"There are only four types of officer.
First, there are the lazy, stupid ones. Leave them alone, they do no harm.
Second, there are the hard-working intelligent ones. They make excellent
staff officers, ensuring that every detail is properly considered.
Third, there are the hard-working, stupid ones. These people are a menace
and must be fired at once.
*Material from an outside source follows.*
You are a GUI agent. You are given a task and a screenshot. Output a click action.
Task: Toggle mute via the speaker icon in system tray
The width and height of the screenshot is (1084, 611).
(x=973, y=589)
They create irrelevant work for everybody.
Finally, there are the intelligent lazy ones.
They are suited for the highest office."
-General Von Manstein
Lovely
Think that classification applies all the time and in all walks of life.
I've always believed that the harder you try, the less you achieve.
Or, more precisely, the harder you try / the more you fiddle around, the less the outcome is going to resemble what you had originally envisioned.
A major hurdle on the path to greater success and happiness is that most societies value empty activism as a legitimate
end in itself, as opposed to what it really is, no more than a
means that is only to be employed with great circumspection and very sparingly.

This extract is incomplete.